Corrí a mirar, hice que vinieran conmigo, a pesar de que estaban muy asustados. El hombre era mi esclavo. Tenía la boca muy abierta, tosía sangre y pude ver que tenía colmillos. No creo que nunca antes haya podido ver un hombre con colmillos. No creo que nadie más viera aquellos colmillos.

Le di mi lanza y mi escudo a Utundu y cogí a mi esclavo. Murió en mis brazos. Le dije al rey que teníamos que enterrarlo. Me había pertenecido y le debía aquello y mucho más. El rey estuvo de acuerdo.

Mis esposas, mis hijos, mi hija y mi sierva vinieron conmigo al monte. En el lecho del arroyo seco, en un lugar en el que había muchas piedras, cavamos una tumba con las lanzas; pero cuando lo íbamos a meter, había desaparecido. Yo dije que algún animal debía haberse llevado el cuerpo mientras trabajábamos. Las mujeres y las niñas dijeron que eso no podía ser. Un momento antes habían estado sentadas a su lado, mientras hablaban tranquilamente entre ellas y espantaban a las moscas.

Quizá se hubieran dormido.

También puede ser que se lo llevara Vinjari y no me lo quisieran decir, sea como fuere, se ha ido al monte. Utundui y yo lo hemos podido seguir un largo camino, pero al final le perdimos la pista.
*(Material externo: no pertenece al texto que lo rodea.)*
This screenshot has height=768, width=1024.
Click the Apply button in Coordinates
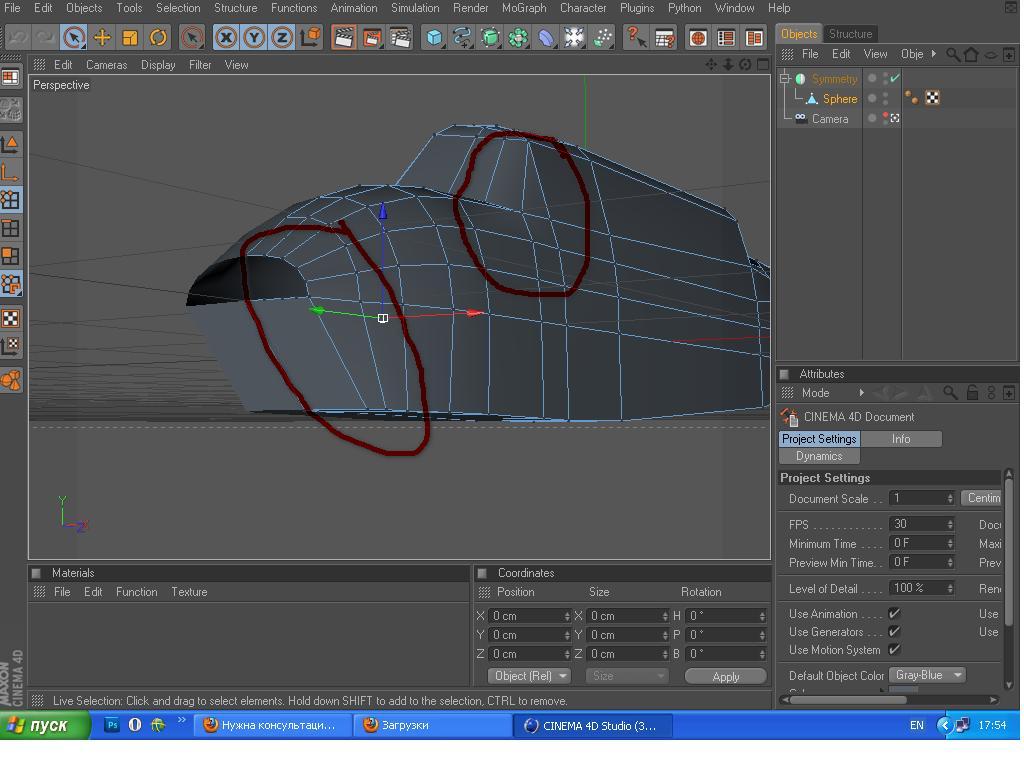pyautogui.click(x=725, y=676)
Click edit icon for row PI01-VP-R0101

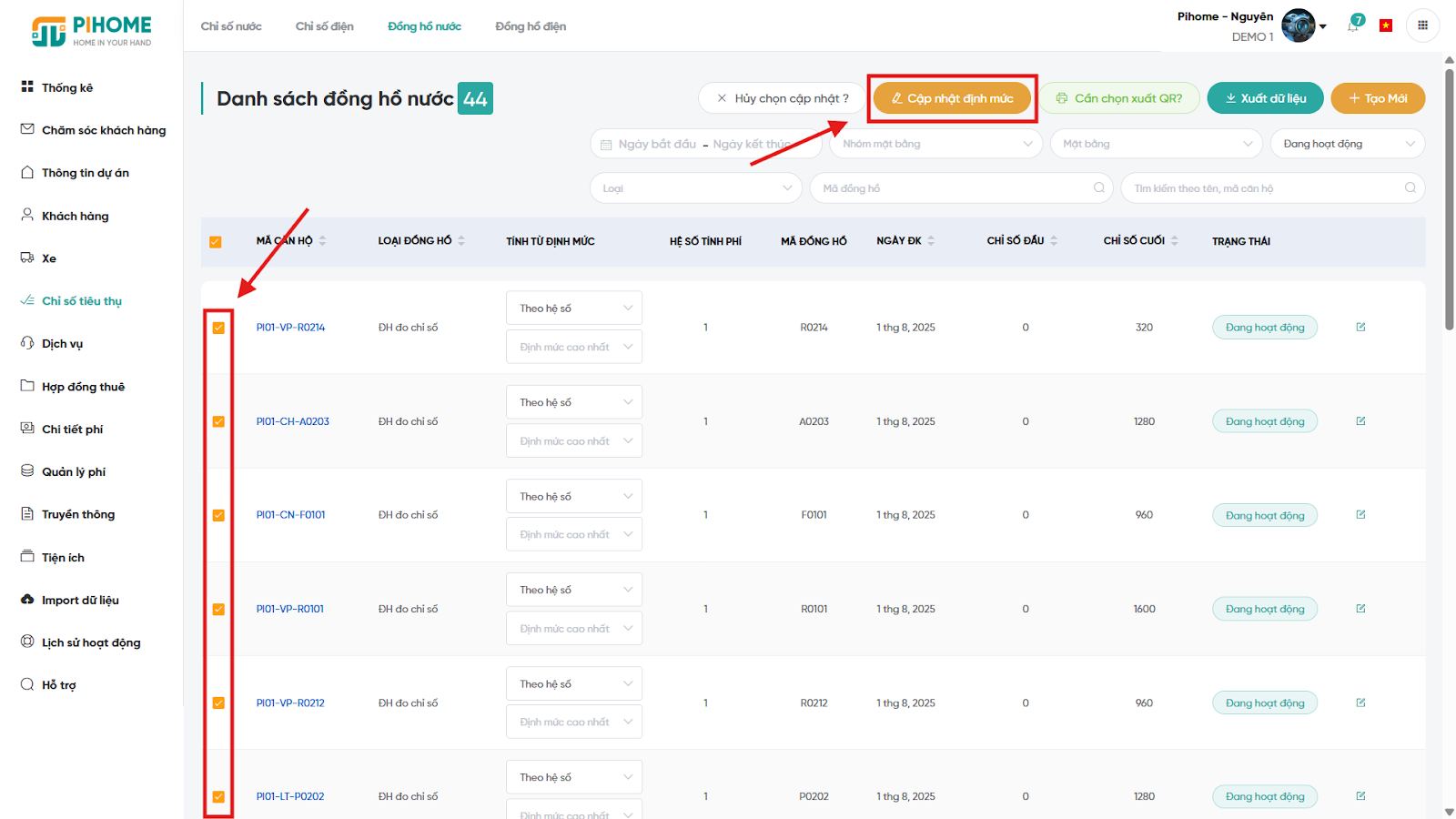pyautogui.click(x=1360, y=609)
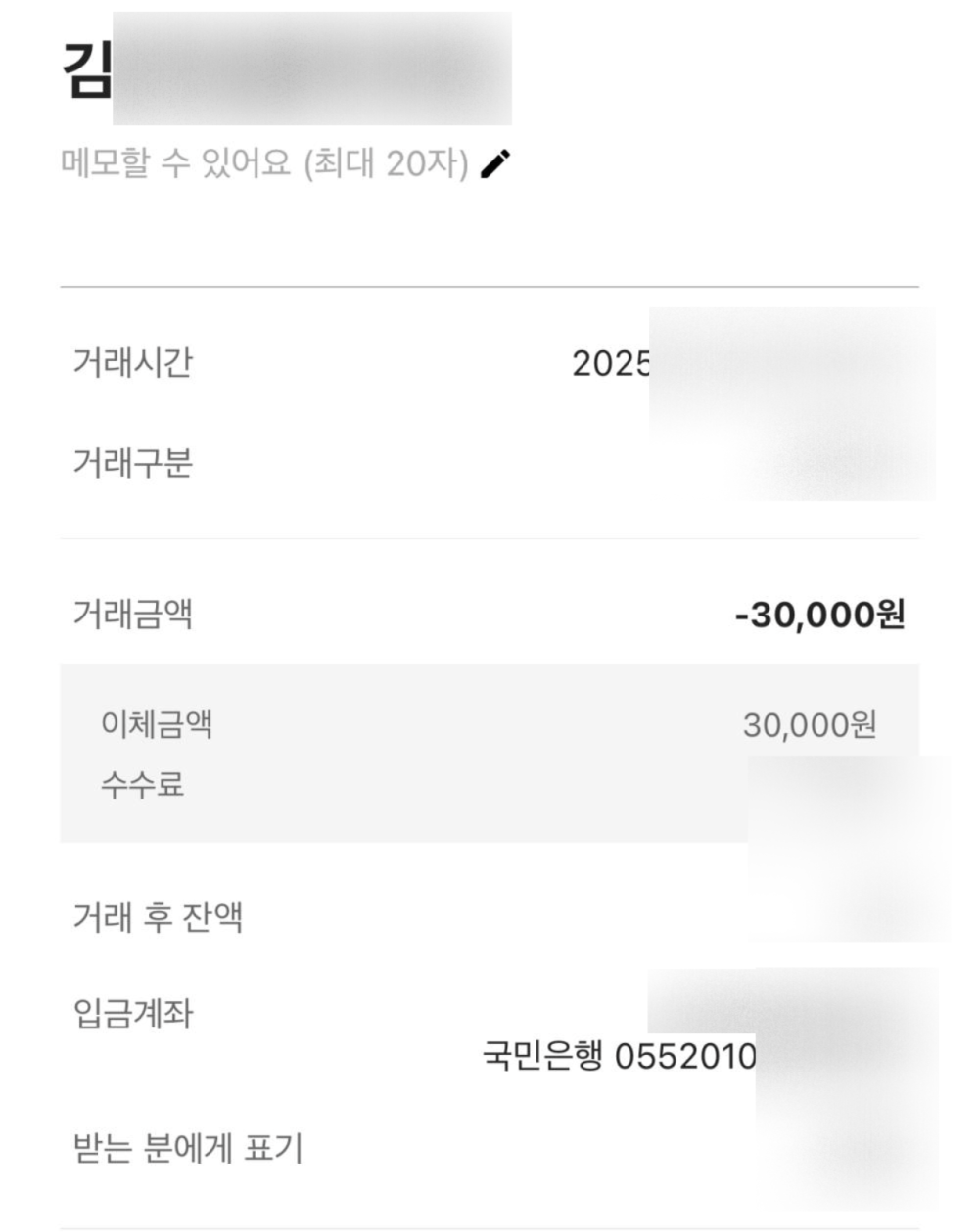979x1232 pixels.
Task: Click the 30,000원 transfer amount value
Action: (810, 725)
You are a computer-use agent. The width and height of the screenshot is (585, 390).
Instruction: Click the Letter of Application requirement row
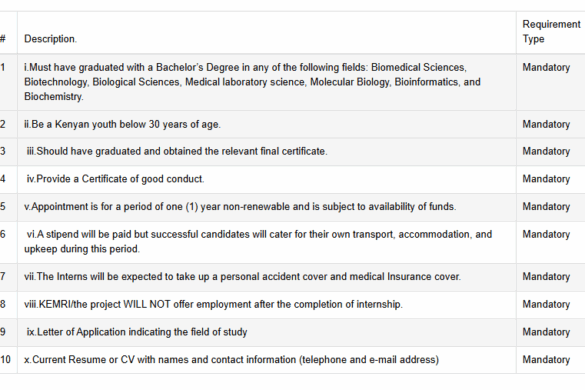[292, 332]
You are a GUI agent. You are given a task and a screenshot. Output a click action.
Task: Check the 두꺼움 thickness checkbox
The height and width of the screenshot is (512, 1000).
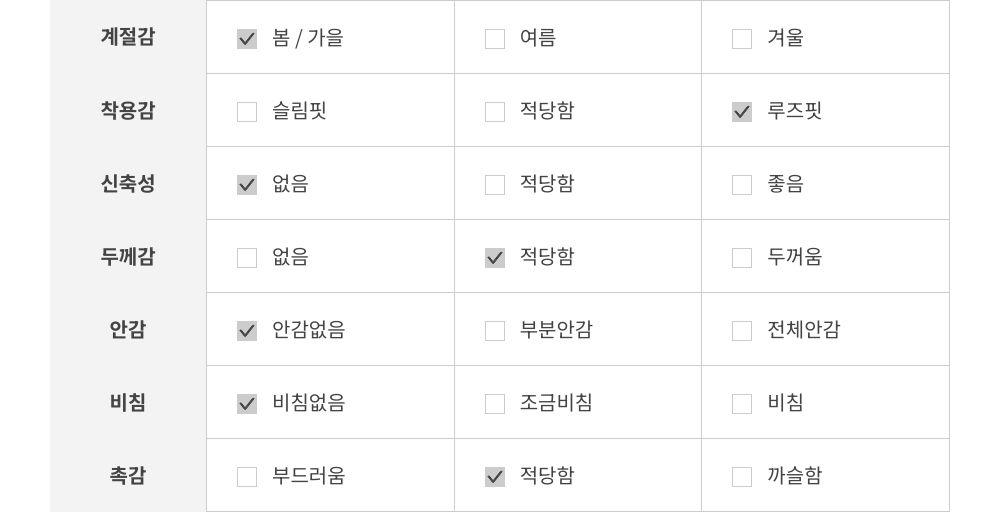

Ahora tengo que escribir otra vez. He encendido el fuego y tendré luz suficiente para un rato. Mientras los demás dormían yo he limpiado el escudo que me dio la diosa, lo he frotado con arena fina para que brillara. Pronto estaba tan limpio el lugar en el que había frotado que podía ver reflejadas las llamas de la hoguera que tenía a mi espalda.

Desaparecieron y en su lugar apareció otro yo más joven de lo que soy ahora que tenía la cabeza cubierta de vendajes ensangrentados. Aquel yo tiró su espada al río y le ofreció una plegaria al dios del río. El dios del río la templó, la calentó en llamas que se contorsionaban al salir de sus aguas y la enfrió en estas. Después me la devolvió, y nada excepto mi propia sombra y las llamas podía verse reflejado en el duro metal en el que yo había trabajado.

Sin embargo, ¡recordaba! Lo sigo recordando incluso ahora. No solo haberlo visto en el metal, sino todo el acontecimiento: cómo me dolía la cabeza aquel día, y lo débil que estaba. Cómo había rezado para que el hombre negro estuviera conmigo; era el rey, lo sé porque su cara era la misma.

Era mi único amigo, y el dios del río era el único dios al que yo conocía. Metí mi espada en el río cuando le pedí al dios del río que la bendijera. El rey del río se la enseñó a sus hijas, unas jóvenes muy hermosas con la piel tan blanca como la de él, y la suya era blanca como la espuma. Cuando la hubieron visto y se la habían intentado quitar, me la devolvió.

—Ni la madera, ni el bronce, ni el hierro podrán enfrentarse a ella, y ella no te fallará hasta que tú le falles a ella.

Ahora yo le he fallado, y redimiré mi fallo. O caminaré solo con tristeza, como hizo mi hijo, al monte a morir.